WHAT TO DO ▸ Reproduce verbatim the records from the line with "The image size is (1900, 910)." through the line with "This screenshot has height=1920, width=1080.", including both of those lines.

RECORDS FOR THE TASK ▸
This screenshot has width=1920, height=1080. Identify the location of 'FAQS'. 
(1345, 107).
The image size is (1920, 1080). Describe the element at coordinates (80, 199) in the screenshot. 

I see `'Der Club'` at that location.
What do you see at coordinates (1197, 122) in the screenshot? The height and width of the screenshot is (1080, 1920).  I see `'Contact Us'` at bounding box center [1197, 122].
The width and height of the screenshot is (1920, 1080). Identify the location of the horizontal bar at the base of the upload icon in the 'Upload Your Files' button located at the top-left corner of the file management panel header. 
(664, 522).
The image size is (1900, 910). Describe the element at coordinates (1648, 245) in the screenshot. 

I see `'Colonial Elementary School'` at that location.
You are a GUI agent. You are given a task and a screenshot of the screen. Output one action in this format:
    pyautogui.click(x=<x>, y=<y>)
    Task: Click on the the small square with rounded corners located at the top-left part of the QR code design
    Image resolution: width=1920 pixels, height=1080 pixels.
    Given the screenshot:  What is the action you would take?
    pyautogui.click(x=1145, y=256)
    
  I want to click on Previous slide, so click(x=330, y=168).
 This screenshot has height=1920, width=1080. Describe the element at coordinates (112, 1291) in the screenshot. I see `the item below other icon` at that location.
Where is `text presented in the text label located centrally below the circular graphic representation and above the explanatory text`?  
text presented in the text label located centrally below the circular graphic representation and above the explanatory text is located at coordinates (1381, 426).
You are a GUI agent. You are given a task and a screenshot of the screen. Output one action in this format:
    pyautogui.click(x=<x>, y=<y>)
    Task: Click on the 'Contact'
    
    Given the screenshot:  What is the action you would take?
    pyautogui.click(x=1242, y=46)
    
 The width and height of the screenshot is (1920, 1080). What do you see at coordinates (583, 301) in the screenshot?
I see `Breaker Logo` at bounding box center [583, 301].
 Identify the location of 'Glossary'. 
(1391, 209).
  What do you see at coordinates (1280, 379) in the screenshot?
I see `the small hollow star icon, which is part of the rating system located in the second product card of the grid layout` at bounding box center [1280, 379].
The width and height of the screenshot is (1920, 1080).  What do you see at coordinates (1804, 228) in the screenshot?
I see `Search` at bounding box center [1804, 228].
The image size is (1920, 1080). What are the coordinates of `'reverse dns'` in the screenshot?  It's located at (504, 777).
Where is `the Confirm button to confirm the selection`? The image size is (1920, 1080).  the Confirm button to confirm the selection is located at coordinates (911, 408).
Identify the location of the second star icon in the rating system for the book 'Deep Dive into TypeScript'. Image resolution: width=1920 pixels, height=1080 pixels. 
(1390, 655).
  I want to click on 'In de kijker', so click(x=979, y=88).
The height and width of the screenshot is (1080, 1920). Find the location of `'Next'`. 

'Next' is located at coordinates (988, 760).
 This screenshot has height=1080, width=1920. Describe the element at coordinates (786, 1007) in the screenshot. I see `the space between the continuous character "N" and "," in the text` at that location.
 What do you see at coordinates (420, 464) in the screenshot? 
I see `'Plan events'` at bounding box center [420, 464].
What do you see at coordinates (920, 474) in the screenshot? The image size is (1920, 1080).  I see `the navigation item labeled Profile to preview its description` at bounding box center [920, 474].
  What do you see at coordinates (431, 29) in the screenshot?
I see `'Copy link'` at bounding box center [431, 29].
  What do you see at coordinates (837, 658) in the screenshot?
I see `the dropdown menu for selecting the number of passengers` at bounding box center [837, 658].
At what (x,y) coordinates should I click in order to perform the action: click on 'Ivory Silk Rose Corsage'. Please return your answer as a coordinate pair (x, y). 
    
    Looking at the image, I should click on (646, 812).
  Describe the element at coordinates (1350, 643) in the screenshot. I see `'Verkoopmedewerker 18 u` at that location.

FINAL RESULT ▸
The image size is (1900, 910). Describe the element at coordinates (1648, 245) in the screenshot. 

I see `'Colonial Elementary School'` at that location.
You are a GUI agent. You are given a task and a screenshot of the screen. Output one action in this format:
    pyautogui.click(x=<x>, y=<y>)
    Task: Click on the the small square with rounded corners located at the top-left part of the QR code design
    Image resolution: width=1920 pixels, height=1080 pixels.
    Given the screenshot:  What is the action you would take?
    pyautogui.click(x=1145, y=256)
    
  I want to click on Previous slide, so click(x=330, y=168).
 This screenshot has height=1920, width=1080. Describe the element at coordinates (112, 1291) in the screenshot. I see `the item below other icon` at that location.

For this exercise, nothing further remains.